● **Problem description**:
An exact copy of every record is the expected answer.
___ Data for the task
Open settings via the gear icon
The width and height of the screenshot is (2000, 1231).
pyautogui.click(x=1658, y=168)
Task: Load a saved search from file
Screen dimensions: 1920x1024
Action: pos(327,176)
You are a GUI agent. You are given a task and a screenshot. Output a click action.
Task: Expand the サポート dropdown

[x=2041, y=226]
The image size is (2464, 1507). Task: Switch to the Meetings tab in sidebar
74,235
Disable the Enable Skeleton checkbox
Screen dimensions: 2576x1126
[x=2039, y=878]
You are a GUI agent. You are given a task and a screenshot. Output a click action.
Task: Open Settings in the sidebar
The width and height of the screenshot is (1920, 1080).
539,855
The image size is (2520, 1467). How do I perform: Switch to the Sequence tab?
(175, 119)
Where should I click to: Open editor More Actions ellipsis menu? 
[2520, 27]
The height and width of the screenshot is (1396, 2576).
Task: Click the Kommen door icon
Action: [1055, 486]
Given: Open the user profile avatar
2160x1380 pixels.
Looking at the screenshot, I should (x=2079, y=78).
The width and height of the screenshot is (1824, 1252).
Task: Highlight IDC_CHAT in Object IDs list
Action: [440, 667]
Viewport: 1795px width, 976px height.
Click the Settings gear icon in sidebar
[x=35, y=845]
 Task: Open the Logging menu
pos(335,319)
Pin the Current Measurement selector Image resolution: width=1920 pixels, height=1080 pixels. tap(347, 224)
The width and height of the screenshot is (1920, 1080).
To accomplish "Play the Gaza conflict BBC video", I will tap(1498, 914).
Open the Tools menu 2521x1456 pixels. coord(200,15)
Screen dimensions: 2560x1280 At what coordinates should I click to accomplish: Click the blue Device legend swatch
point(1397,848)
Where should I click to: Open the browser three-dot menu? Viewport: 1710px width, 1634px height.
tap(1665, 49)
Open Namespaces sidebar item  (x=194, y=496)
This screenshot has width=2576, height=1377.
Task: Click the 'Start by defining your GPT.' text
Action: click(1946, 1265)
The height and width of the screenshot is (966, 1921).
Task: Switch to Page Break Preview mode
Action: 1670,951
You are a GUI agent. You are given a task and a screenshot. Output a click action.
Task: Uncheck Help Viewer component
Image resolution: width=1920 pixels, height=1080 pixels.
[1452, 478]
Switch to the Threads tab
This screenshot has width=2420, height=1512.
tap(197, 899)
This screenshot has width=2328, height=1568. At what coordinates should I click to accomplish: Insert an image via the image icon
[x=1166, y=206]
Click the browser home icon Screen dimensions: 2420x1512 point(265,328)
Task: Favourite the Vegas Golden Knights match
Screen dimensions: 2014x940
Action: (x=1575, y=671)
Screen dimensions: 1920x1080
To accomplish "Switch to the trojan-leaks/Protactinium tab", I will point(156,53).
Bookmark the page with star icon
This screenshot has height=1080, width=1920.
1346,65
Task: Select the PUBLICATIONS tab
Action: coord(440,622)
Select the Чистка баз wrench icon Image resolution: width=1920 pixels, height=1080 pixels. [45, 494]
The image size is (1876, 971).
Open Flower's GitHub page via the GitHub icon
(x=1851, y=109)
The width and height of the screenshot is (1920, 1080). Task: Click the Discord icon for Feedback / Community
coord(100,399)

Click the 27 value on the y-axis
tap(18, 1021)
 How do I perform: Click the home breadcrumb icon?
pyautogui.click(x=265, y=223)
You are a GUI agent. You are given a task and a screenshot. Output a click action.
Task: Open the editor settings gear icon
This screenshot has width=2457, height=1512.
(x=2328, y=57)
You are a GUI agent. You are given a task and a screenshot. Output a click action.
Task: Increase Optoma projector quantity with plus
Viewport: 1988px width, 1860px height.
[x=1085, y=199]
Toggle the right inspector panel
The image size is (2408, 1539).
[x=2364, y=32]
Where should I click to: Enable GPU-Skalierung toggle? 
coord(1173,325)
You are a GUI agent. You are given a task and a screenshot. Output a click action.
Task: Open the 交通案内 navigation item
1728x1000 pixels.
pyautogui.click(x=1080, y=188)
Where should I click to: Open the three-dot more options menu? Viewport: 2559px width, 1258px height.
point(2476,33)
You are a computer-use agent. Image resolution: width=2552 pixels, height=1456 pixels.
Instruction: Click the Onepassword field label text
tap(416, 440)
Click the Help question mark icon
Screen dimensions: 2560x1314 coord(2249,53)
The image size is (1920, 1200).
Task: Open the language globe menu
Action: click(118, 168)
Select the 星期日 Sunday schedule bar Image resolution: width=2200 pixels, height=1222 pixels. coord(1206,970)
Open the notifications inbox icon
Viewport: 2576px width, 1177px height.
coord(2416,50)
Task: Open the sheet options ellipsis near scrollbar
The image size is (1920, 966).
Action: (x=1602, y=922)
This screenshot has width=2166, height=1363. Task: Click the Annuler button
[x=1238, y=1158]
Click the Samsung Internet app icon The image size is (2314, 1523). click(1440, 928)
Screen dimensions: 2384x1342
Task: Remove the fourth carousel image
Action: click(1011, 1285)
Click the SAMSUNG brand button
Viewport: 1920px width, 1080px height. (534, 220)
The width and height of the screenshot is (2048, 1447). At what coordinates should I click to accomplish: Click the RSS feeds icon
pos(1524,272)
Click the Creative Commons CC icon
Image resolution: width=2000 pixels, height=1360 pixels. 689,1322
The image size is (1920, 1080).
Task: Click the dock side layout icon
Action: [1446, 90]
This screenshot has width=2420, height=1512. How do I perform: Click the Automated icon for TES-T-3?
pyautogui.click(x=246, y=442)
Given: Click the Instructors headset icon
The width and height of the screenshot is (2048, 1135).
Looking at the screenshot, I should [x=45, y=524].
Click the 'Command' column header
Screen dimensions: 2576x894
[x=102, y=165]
______
● **Exercise result**:
Open settings via the gear icon
The width and height of the screenshot is (2000, 1231).
pyautogui.click(x=1658, y=168)
Task: Load a saved search from file
Screen dimensions: 1920x1024
Action: pos(327,176)
You are a GUI agent. You are given a task and a screenshot. Output a click action.
Task: Expand the サポート dropdown

[x=2041, y=226]
The image size is (2464, 1507). Task: Switch to the Meetings tab in sidebar
74,235
Disable the Enable Skeleton checkbox
Screen dimensions: 2576x1126
[x=2039, y=878]
You are a GUI agent. You are given a task and a screenshot. Output a click action.
Task: Open Settings in the sidebar
The width and height of the screenshot is (1920, 1080).
539,855
The image size is (2520, 1467). How do I perform: Switch to the Sequence tab?
(175, 119)
Where should I click to: Open editor More Actions ellipsis menu? 
[2520, 27]
The height and width of the screenshot is (1396, 2576).
Task: Click the Kommen door icon
Action: [1055, 486]
Given: Open the user profile avatar
2160x1380 pixels.
Looking at the screenshot, I should (x=2079, y=78).
The width and height of the screenshot is (1824, 1252).
Task: Highlight IDC_CHAT in Object IDs list
Action: [440, 667]
Viewport: 1795px width, 976px height.
Click the Settings gear icon in sidebar
[x=35, y=845]
 Task: Open the Logging menu
pos(335,319)
Pin the Current Measurement selector Image resolution: width=1920 pixels, height=1080 pixels. tap(347, 224)
The width and height of the screenshot is (1920, 1080).
To accomplish "Play the Gaza conflict BBC video", I will tap(1498, 914).
Open the Tools menu 2521x1456 pixels. coord(200,15)
Screen dimensions: 2560x1280 At what coordinates should I click to accomplish: Click the blue Device legend swatch
point(1397,848)
Where should I click to: Open the browser three-dot menu? Viewport: 1710px width, 1634px height.
tap(1665, 49)
Open Namespaces sidebar item  (x=194, y=496)
This screenshot has width=2576, height=1377.
Task: Click the 'Start by defining your GPT.' text
Action: click(1946, 1265)
The height and width of the screenshot is (966, 1921).
Task: Switch to Page Break Preview mode
Action: 1670,951
You are a GUI agent. You are given a task and a screenshot. Output a click action.
Task: Uncheck Help Viewer component
Image resolution: width=1920 pixels, height=1080 pixels.
[1452, 478]
Switch to the Threads tab
This screenshot has width=2420, height=1512.
tap(197, 899)
This screenshot has width=2328, height=1568. At what coordinates should I click to accomplish: Insert an image via the image icon
[x=1166, y=206]
Click the browser home icon Screen dimensions: 2420x1512 point(265,328)
Task: Favourite the Vegas Golden Knights match
Screen dimensions: 2014x940
Action: (x=1575, y=671)
Screen dimensions: 1920x1080
To accomplish "Switch to the trojan-leaks/Protactinium tab", I will point(156,53).
Bookmark the page with star icon
This screenshot has height=1080, width=1920.
1346,65
Task: Select the PUBLICATIONS tab
Action: coord(440,622)
Select the Чистка баз wrench icon Image resolution: width=1920 pixels, height=1080 pixels. [45, 494]
The image size is (1876, 971).
Open Flower's GitHub page via the GitHub icon
(x=1851, y=109)
The width and height of the screenshot is (1920, 1080). Task: Click the Discord icon for Feedback / Community
coord(100,399)

Click the 27 value on the y-axis
tap(18, 1021)
 How do I perform: Click the home breadcrumb icon?
pyautogui.click(x=265, y=223)
You are a GUI agent. You are given a task and a screenshot. Output a click action.
Task: Open the editor settings gear icon
This screenshot has width=2457, height=1512.
(x=2328, y=57)
You are a GUI agent. You are given a task and a screenshot. Output a click action.
Task: Increase Optoma projector quantity with plus
Viewport: 1988px width, 1860px height.
[x=1085, y=199]
Toggle the right inspector panel
The image size is (2408, 1539).
[x=2364, y=32]
Where should I click to: Enable GPU-Skalierung toggle? 
coord(1173,325)
You are a GUI agent. You are given a task and a screenshot. Output a click action.
Task: Open the 交通案内 navigation item
1728x1000 pixels.
pyautogui.click(x=1080, y=188)
Where should I click to: Open the three-dot more options menu? Viewport: 2559px width, 1258px height.
point(2476,33)
You are a computer-use agent. Image resolution: width=2552 pixels, height=1456 pixels.
Instruction: Click the Onepassword field label text
tap(416, 440)
Click the Help question mark icon
Screen dimensions: 2560x1314 coord(2249,53)
The image size is (1920, 1200).
Task: Open the language globe menu
Action: click(118, 168)
Select the 星期日 Sunday schedule bar Image resolution: width=2200 pixels, height=1222 pixels. coord(1206,970)
Open the notifications inbox icon
Viewport: 2576px width, 1177px height.
coord(2416,50)
Task: Open the sheet options ellipsis near scrollbar
The image size is (1920, 966).
Action: (x=1602, y=922)
This screenshot has width=2166, height=1363. Task: Click the Annuler button
[x=1238, y=1158]
Click the Samsung Internet app icon The image size is (2314, 1523). click(1440, 928)
Screen dimensions: 2384x1342
Task: Remove the fourth carousel image
Action: click(1011, 1285)
Click the SAMSUNG brand button
Viewport: 1920px width, 1080px height. (534, 220)
The width and height of the screenshot is (2048, 1447). At what coordinates should I click to accomplish: Click the RSS feeds icon
pos(1524,272)
Click the Creative Commons CC icon
Image resolution: width=2000 pixels, height=1360 pixels. 689,1322
The image size is (1920, 1080).
Task: Click the dock side layout icon
Action: [1446, 90]
This screenshot has width=2420, height=1512. How do I perform: Click the Automated icon for TES-T-3?
pyautogui.click(x=246, y=442)
Given: Click the Instructors headset icon
The width and height of the screenshot is (2048, 1135).
Looking at the screenshot, I should [x=45, y=524].
Click the 'Command' column header
Screen dimensions: 2576x894
[x=102, y=165]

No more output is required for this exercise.